Interestingly, not only conservatives cheered the SJC’s decision but also some progressives who defined themselves as “process liberals.” They were derided by many other progressives, who usually advocate for transparency and adherence to law. Instead they found their Sir Galahad in the legislative leader who had used his muscle to round up the votes to go into recess. That leader, of course, was none other than House Speaker Sal DiMasi.

Most progressives did not criticize DiMasi for his procedural shenanigans. After all, he had been right – never mind our fellow citizens who had worked to get the signatures, or the signatories who sought a vote on the matter. There’s no real reason to pay them heed – they were wrong, and worse, backward. Had DiMasi’s stratagem prevailed the outcry might have been, “the system worked!”

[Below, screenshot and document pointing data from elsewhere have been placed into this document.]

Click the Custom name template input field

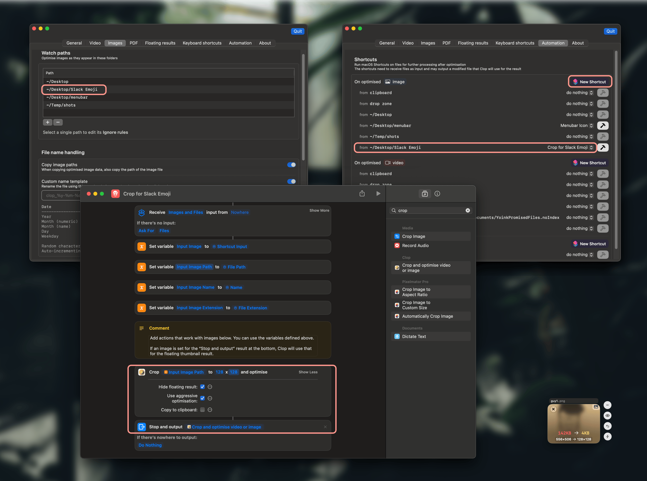[x=61, y=196]
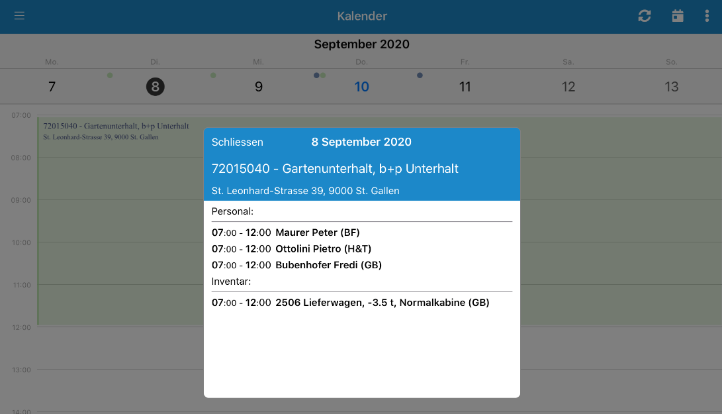
Task: Select Tuesday 8 highlighted date
Action: pos(155,87)

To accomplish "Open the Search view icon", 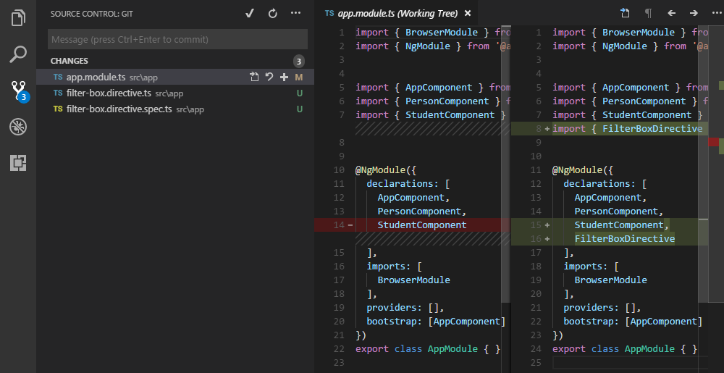I will [18, 54].
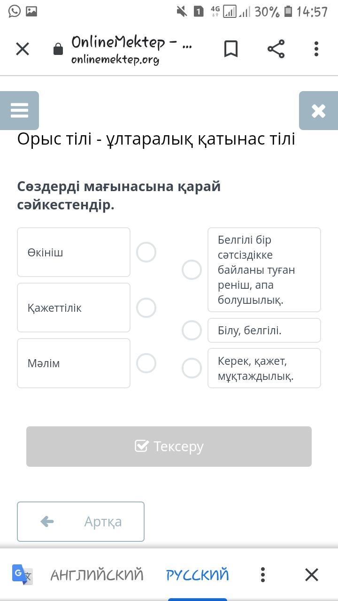This screenshot has height=601, width=338.
Task: Select the radio button next to Мәлім
Action: coord(146,363)
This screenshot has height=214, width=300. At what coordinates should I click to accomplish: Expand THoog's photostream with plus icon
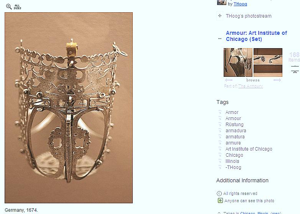(x=220, y=16)
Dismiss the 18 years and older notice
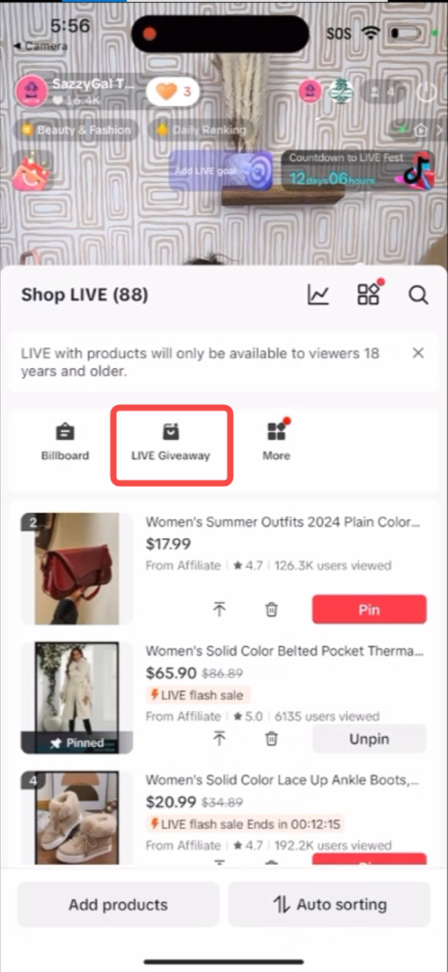 [x=418, y=354]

Actually, the system worked in the case of United States v. DiMasi. As to whether it works when elected leaders huddle in secrecy to settle on gambling legislation that has failed for almost 20 years, or when legislative legerdemain is used to scuttle an amendment we find distasteful – well, the jury is still out.

Maurice Cunningham is an associate professor of political science at the University of Massachusetts Boston.